Background to this inspection
Updated
19 April 2016
We carried out this inspection under Section 60 of the Health and Social Care Act 2008 as part of our regulatory functions. This inspection was planned to check whether the provider is meeting the legal requirements and regulations associated with the Health and Social Care Act 2008, to look at the overall quality of the service, and to provide a rating for the service under the Care Act 2014.
This inspection took place on 19 February 2016 and was unannounced.
The inspection team consisted of one adult social care inspector a specialist pharmacy advisor and an expert-by-experience. An expert by experience is a person who has personal experience of using or caring for someone who uses this type of care service.
Before our inspection we reviewed the information we held about the home. This included the Provider Information Return (PIR). A PIR is a form that asks the provider to give some key information about the service, what the service does well and improvements they plan to make. We also looked at the notifications and other intelligence the Care Quality Commission had received about the home. We contacted the commissioners of the service to see if they had any updates about the home.
During the inspection we spent time with five people who were living at the home and two family members who were visiting their relatives at the time of our inspection. We also spoke with the manager, the senior care staff and three other care staff. We spoke with the chef. We also looked at three care files, three staff folders as well as other documentation relating to the running of the home. We looked around the building, including bathrooms, lounges the dining room and some people’s bedrooms.
Updated
19 April 2016
This unannounced inspection took place on 19 February 2016 and was unannounced. We completed this inspection to follow up on concerns we had received regarding medication issues and safeguardings which had recently taken place within the home. As part of this inspection we followed up these concerns.

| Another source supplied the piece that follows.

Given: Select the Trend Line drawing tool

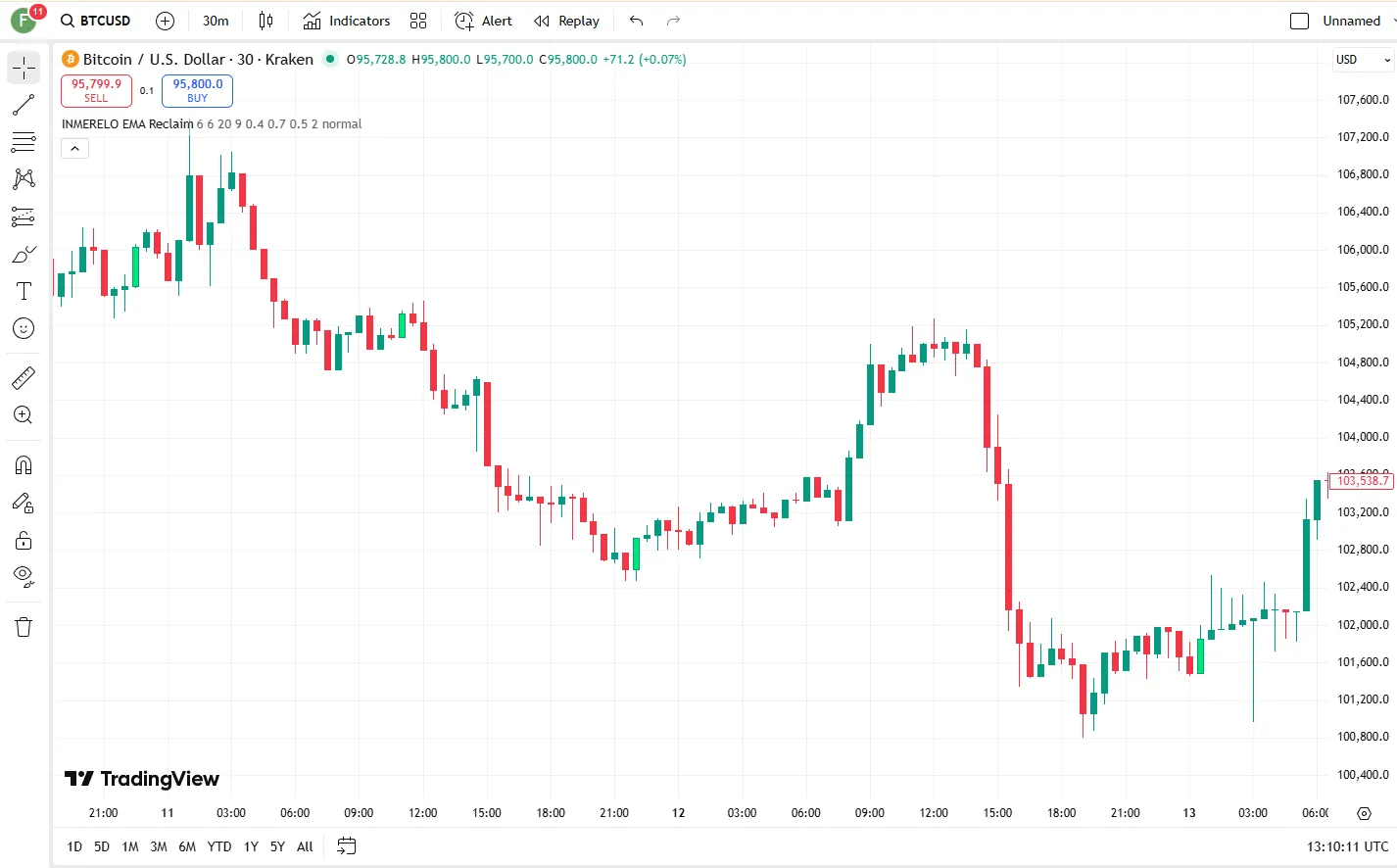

Abbegale Lodge is a residential care home providing accommodation for up to 41 people. The home consists of two converted Victorian villas with a two storey modern extension and supports people with mental health and dementia care needs. There is a passenger lift in the main building with a stair lift in place at the other villa and extension. The service provides upper and ground floor accommodation. There is a large garden to the rear of all three buildings. It is within easy walking distance of The Strand shopping centre in Bootle
A manager was in post who was in the process of registering with CQC. A registered manager is a person who has registered with the Care Quality Commission to manage the service. Like registered providers, they are registered persons. Registered persons have a legal responsibility for meeting the requirements in the Health and Social Care Act 2008 and associated Regulations about how the service is run.
Process relating to the safe administration of medications were in place within the home, and the home was addressing any issues to help mitigate risks.
People and relatives we spoke with told us they felt safe living at the home.
Risk assessments were in place and personalised.
The staff we spoke with were aware of what constituted abuse and how to report an alleged incident.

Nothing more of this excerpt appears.